Moving Right Along

Ahoy! Hallo there! Why yes, it's me.

Just thought I'd drop a line to say that both my e-portfolio and my new blog are now hosted at:

...see ya there!


Miles to Go Before I Sleep

I can't believe it's been a year.

Last week, I was in Half-Price Books and came across a book Cherie and I had dearly loved, and much to our chagrin, could never find in hardback. I have no idea why, once online second-hand bookstores became common, we didn't think to look there--probably just because we'd been looking in second-hand shops for it since about 1994, and it didn't occur to us.

I spotted the hardback on the clearance shelf for $3, and just about let out a "whoop" of joy right there. I grabbed it, shook it at the crappy ceiling of the store, and said, "We got it, Cherie."

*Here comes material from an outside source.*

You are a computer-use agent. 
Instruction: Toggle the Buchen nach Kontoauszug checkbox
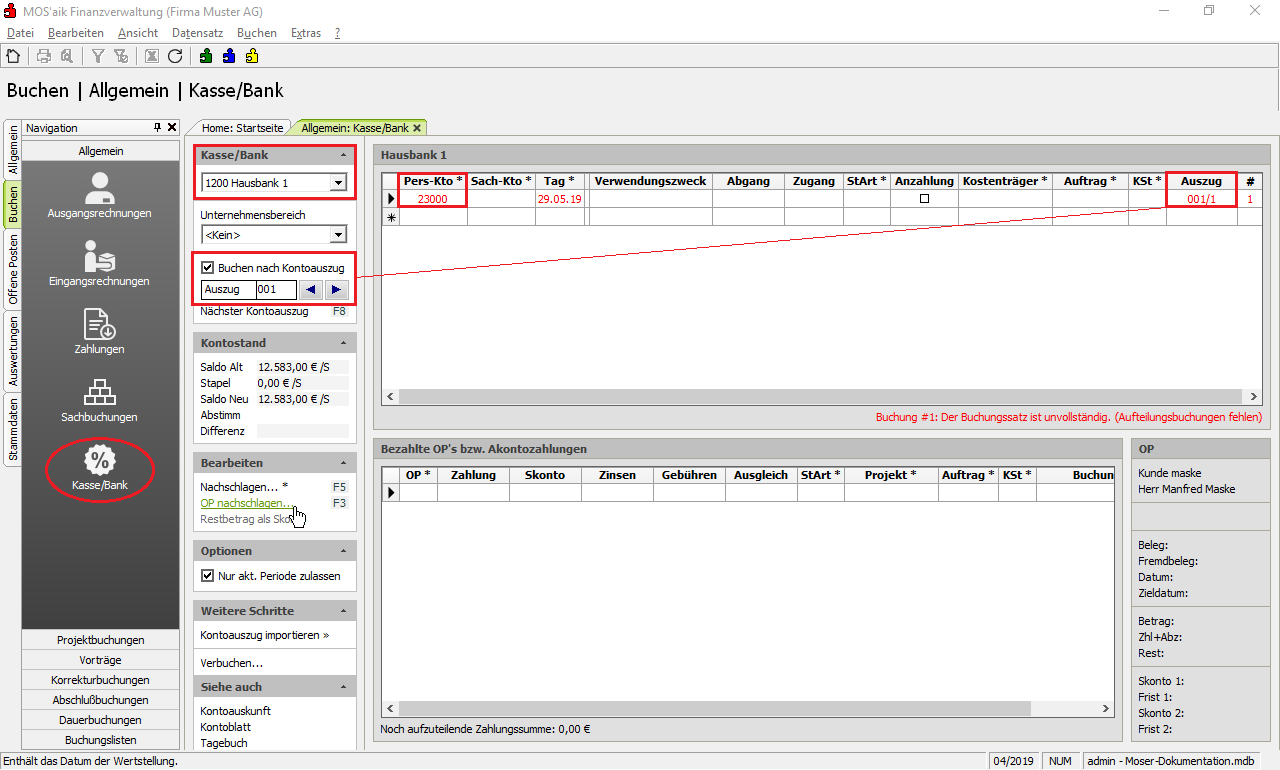tap(208, 268)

This year has been full of rediscovering awesome memories I'd nearly forgotten, a lot of crying, a lot of realizing how waiting for reunion in heaven seems impossibly long, a lot of raw and ugly anger that was terrifying in its intensity. It's made me feel closer to Cherie in ways I'd never have predicted, and it's also made me feel near insane when I can't repress the urge to talk to her aloud. It's made my heart break realizing that this process has been intensely, exponentially more difficult for her family.

Happy Homecoming day, Cherie. You earned this rest, that's for sure. But we all sure do miss you.


Spring 2009

Fulltime work and fulltime school allow for little else... I'm hoping to blog more over the summer once classes are over. But for now, here's the quick update:
  • We've moved! My drive is shorter, the house is great, and there are lots of crazy DIY projects in our future. (And yeah, it's rather scandalously large--we weren't looking for anything that grand, but it was the right price.)

  • Alex is still doing a lot of work traveling, and is on a crazy overseas-more-than-home schedule for awhile. He's very much enjoying the work, and I'm glad he isn't just stuck home evenings, watching me do homework.
  • I will complete my PhD's residency requirement May 14th, and will be taking NO classes this summer. I will be taking two classes in fall again, but won't have to take fulltime school ever again (unless, for some crazy reason I actually want to).
  • Once this semester is done, I will have completed 39 out of 60 credit hours for my degree... I'm hoping to finish up classes in about a year and a half--I think December 2010 will finish me up. (Then it's on to the dissertation, but let's not talk about that, as I don't need any further reason to hyperventilate.)
  • I'm getting excited, now that summer is in sight. My summer projects include: 2 (3?) research projects, finishing the first draft of my novel, some DIY house stuff, unpacking the house, rediscovering that "art" thing I used to do, and possibly learning how to knit. Also, helping my BFF/"sis" Amy with her new arrival sometime around June (I'm so glad I live close now!).
  • My mom is the Best Ever; she's come to spend over a week with me, to both keep me company while Alex is gone, and to start painting this mammoth house. Huzzah!!
Oh yeah--I also hear this rumor that after classes are done, I can READ FOR FUN this summer. Hmmm. I may have to try this odd idea.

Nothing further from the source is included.